Required work: Write out all of the entries below word for word.

[Opening Records for the task section]

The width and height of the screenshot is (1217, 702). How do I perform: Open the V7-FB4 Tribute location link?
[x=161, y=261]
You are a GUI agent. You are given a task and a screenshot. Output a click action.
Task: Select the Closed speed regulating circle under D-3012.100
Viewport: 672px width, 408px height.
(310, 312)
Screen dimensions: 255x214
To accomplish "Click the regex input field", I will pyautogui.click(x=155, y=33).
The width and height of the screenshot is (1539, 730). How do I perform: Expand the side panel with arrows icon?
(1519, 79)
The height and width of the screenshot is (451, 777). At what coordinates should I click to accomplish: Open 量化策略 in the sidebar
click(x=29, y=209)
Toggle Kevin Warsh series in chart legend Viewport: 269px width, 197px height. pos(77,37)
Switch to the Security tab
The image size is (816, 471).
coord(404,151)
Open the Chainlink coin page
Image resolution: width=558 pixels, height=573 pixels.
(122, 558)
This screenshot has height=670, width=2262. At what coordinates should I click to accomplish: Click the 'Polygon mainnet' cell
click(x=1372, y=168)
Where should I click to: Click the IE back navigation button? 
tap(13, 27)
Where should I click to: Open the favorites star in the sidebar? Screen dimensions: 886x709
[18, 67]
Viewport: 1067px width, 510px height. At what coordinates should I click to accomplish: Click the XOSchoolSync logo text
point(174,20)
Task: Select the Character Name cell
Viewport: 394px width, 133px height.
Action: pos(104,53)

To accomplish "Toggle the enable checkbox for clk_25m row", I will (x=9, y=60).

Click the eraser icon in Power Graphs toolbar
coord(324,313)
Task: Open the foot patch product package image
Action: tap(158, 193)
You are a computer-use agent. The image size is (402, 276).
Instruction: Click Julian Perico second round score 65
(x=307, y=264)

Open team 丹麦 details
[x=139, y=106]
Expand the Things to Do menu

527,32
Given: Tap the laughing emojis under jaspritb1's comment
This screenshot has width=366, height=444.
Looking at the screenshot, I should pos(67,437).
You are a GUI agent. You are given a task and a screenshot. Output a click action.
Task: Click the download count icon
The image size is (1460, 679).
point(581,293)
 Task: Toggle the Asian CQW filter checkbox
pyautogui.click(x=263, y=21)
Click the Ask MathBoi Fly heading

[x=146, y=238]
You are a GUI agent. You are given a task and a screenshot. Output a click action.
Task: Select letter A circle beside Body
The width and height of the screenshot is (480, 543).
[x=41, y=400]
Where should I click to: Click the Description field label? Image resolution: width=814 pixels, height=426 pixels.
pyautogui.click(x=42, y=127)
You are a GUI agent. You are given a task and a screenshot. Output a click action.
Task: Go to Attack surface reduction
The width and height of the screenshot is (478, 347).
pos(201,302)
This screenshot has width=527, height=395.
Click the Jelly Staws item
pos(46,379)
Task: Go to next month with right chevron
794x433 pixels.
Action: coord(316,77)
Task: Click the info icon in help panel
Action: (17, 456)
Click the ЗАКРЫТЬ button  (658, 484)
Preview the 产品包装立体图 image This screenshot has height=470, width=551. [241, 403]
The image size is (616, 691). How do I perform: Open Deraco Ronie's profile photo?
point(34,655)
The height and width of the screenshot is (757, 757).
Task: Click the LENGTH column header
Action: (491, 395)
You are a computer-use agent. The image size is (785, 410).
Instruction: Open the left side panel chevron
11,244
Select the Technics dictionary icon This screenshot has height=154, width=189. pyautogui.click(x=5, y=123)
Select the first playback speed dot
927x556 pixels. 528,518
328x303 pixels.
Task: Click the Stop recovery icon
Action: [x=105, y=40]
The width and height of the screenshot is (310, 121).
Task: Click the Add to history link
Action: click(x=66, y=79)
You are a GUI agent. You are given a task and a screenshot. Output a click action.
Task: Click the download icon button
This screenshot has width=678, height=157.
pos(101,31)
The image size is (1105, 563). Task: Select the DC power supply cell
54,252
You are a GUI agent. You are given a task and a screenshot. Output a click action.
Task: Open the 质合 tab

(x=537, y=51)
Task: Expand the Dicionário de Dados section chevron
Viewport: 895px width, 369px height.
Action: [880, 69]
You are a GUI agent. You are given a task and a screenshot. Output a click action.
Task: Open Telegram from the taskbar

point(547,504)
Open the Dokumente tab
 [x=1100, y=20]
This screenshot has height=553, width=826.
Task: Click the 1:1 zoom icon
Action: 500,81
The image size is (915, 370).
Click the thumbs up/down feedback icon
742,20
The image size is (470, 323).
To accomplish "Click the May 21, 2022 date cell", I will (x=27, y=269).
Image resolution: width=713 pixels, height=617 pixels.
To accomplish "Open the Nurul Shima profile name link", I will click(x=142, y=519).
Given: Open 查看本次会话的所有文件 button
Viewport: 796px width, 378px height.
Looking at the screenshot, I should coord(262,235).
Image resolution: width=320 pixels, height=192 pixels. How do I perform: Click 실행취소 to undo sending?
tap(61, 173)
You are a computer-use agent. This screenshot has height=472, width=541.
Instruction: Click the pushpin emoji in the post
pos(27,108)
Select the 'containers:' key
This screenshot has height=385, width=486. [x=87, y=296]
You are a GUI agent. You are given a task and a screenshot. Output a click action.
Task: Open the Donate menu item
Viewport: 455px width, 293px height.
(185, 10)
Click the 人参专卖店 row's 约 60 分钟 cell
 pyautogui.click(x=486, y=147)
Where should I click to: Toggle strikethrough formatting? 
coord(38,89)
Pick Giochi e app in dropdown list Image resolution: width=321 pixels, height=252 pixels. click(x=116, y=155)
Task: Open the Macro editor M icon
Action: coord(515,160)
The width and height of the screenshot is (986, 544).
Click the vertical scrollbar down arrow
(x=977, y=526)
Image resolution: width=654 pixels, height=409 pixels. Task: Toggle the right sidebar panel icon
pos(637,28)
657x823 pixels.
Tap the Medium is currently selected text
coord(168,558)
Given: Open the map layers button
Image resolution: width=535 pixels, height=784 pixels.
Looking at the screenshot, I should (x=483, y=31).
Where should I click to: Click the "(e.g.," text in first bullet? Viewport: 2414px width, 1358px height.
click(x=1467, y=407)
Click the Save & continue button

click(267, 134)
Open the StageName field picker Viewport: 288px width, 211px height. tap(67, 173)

[Closing Records for the task section]

Result:
The width and height of the screenshot is (1217, 702). How do I perform: Open the V7-FB4 Tribute location link?
[x=161, y=261]
You are a GUI agent. You are given a task and a screenshot. Output a click action.
Task: Select the Closed speed regulating circle under D-3012.100
Viewport: 672px width, 408px height.
(310, 312)
Screen dimensions: 255x214
To accomplish "Click the regex input field", I will pyautogui.click(x=155, y=33).
The width and height of the screenshot is (1539, 730). How do I perform: Expand the side panel with arrows icon?
(1519, 79)
The height and width of the screenshot is (451, 777). At what coordinates should I click to accomplish: Open 量化策略 in the sidebar
click(x=29, y=209)
Toggle Kevin Warsh series in chart legend Viewport: 269px width, 197px height. pos(77,37)
Switch to the Security tab
The image size is (816, 471).
coord(404,151)
Open the Chainlink coin page
Image resolution: width=558 pixels, height=573 pixels.
(122, 558)
This screenshot has height=670, width=2262. At what coordinates should I click to accomplish: Click the 'Polygon mainnet' cell
click(x=1372, y=168)
Where should I click to: Click the IE back navigation button? 
tap(13, 27)
Where should I click to: Open the favorites star in the sidebar? Screen dimensions: 886x709
[18, 67]
Viewport: 1067px width, 510px height. At what coordinates should I click to accomplish: Click the XOSchoolSync logo text
point(174,20)
Task: Select the Character Name cell
Viewport: 394px width, 133px height.
Action: pos(104,53)

To accomplish "Toggle the enable checkbox for clk_25m row", I will (x=9, y=60).

Click the eraser icon in Power Graphs toolbar
coord(324,313)
Task: Open the foot patch product package image
Action: tap(158, 193)
You are a computer-use agent. The image size is (402, 276).
Instruction: Click Julian Perico second round score 65
(x=307, y=264)

Open team 丹麦 details
[x=139, y=106]
Expand the Things to Do menu

527,32
Given: Tap the laughing emojis under jaspritb1's comment
This screenshot has width=366, height=444.
Looking at the screenshot, I should pos(67,437).
You are a GUI agent. You are given a task and a screenshot. Output a click action.
Task: Click the download count icon
The image size is (1460, 679).
point(581,293)
 Task: Toggle the Asian CQW filter checkbox
pyautogui.click(x=263, y=21)
Click the Ask MathBoi Fly heading

[x=146, y=238]
You are a GUI agent. You are given a task and a screenshot. Output a click action.
Task: Select letter A circle beside Body
The width and height of the screenshot is (480, 543).
[x=41, y=400]
Where should I click to: Click the Description field label? Image resolution: width=814 pixels, height=426 pixels.
pyautogui.click(x=42, y=127)
You are a GUI agent. You are given a task and a screenshot. Output a click action.
Task: Go to Attack surface reduction
The width and height of the screenshot is (478, 347).
pos(201,302)
This screenshot has width=527, height=395.
Click the Jelly Staws item
pos(46,379)
Task: Go to next month with right chevron
794x433 pixels.
Action: coord(316,77)
Task: Click the info icon in help panel
Action: (17, 456)
Click the ЗАКРЫТЬ button  (658, 484)
Preview the 产品包装立体图 image This screenshot has height=470, width=551. [241, 403]
The image size is (616, 691). How do I perform: Open Deraco Ronie's profile photo?
point(34,655)
The height and width of the screenshot is (757, 757).
Task: Click the LENGTH column header
Action: (491, 395)
You are a computer-use agent. The image size is (785, 410).
Instruction: Open the left side panel chevron
11,244
Select the Technics dictionary icon This screenshot has height=154, width=189. pyautogui.click(x=5, y=123)
Select the first playback speed dot
927x556 pixels. 528,518
328x303 pixels.
Task: Click the Stop recovery icon
Action: [x=105, y=40]
The width and height of the screenshot is (310, 121).
Task: Click the Add to history link
Action: click(x=66, y=79)
You are a GUI agent. You are given a task and a screenshot. Output a click action.
Task: Click the download icon button
This screenshot has width=678, height=157.
pos(101,31)
The image size is (1105, 563). Task: Select the DC power supply cell
54,252
You are a GUI agent. You are given a task and a screenshot. Output a click action.
Task: Open the 质合 tab

(x=537, y=51)
Task: Expand the Dicionário de Dados section chevron
Viewport: 895px width, 369px height.
Action: [880, 69]
You are a GUI agent. You are given a task and a screenshot. Output a click action.
Task: Open Telegram from the taskbar

point(547,504)
Open the Dokumente tab
 [x=1100, y=20]
This screenshot has height=553, width=826.
Task: Click the 1:1 zoom icon
Action: 500,81
The image size is (915, 370).
Click the thumbs up/down feedback icon
742,20
The image size is (470, 323).
To accomplish "Click the May 21, 2022 date cell", I will (x=27, y=269).
Image resolution: width=713 pixels, height=617 pixels.
To accomplish "Open the Nurul Shima profile name link", I will click(x=142, y=519).
Given: Open 查看本次会话的所有文件 button
Viewport: 796px width, 378px height.
Looking at the screenshot, I should coord(262,235).
Image resolution: width=320 pixels, height=192 pixels. How do I perform: Click 실행취소 to undo sending?
tap(61, 173)
You are a computer-use agent. This screenshot has height=472, width=541.
Instruction: Click the pushpin emoji in the post
pos(27,108)
Select the 'containers:' key
This screenshot has height=385, width=486. [x=87, y=296]
You are a GUI agent. You are given a task and a screenshot. Output a click action.
Task: Open the Donate menu item
Viewport: 455px width, 293px height.
(185, 10)
Click the 人参专卖店 row's 约 60 分钟 cell
 pyautogui.click(x=486, y=147)
Where should I click to: Toggle strikethrough formatting? 
coord(38,89)
Pick Giochi e app in dropdown list Image resolution: width=321 pixels, height=252 pixels. click(x=116, y=155)
Task: Open the Macro editor M icon
Action: coord(515,160)
The width and height of the screenshot is (986, 544).
Click the vertical scrollbar down arrow
(x=977, y=526)
Image resolution: width=654 pixels, height=409 pixels. Task: Toggle the right sidebar panel icon
pos(637,28)
657x823 pixels.
Tap the Medium is currently selected text
coord(168,558)
Given: Open the map layers button
Image resolution: width=535 pixels, height=784 pixels.
Looking at the screenshot, I should (x=483, y=31).
Where should I click to: Click the "(e.g.," text in first bullet? Viewport: 2414px width, 1358px height.
click(x=1467, y=407)
Click the Save & continue button

click(267, 134)
Open the StageName field picker Viewport: 288px width, 211px height. tap(67, 173)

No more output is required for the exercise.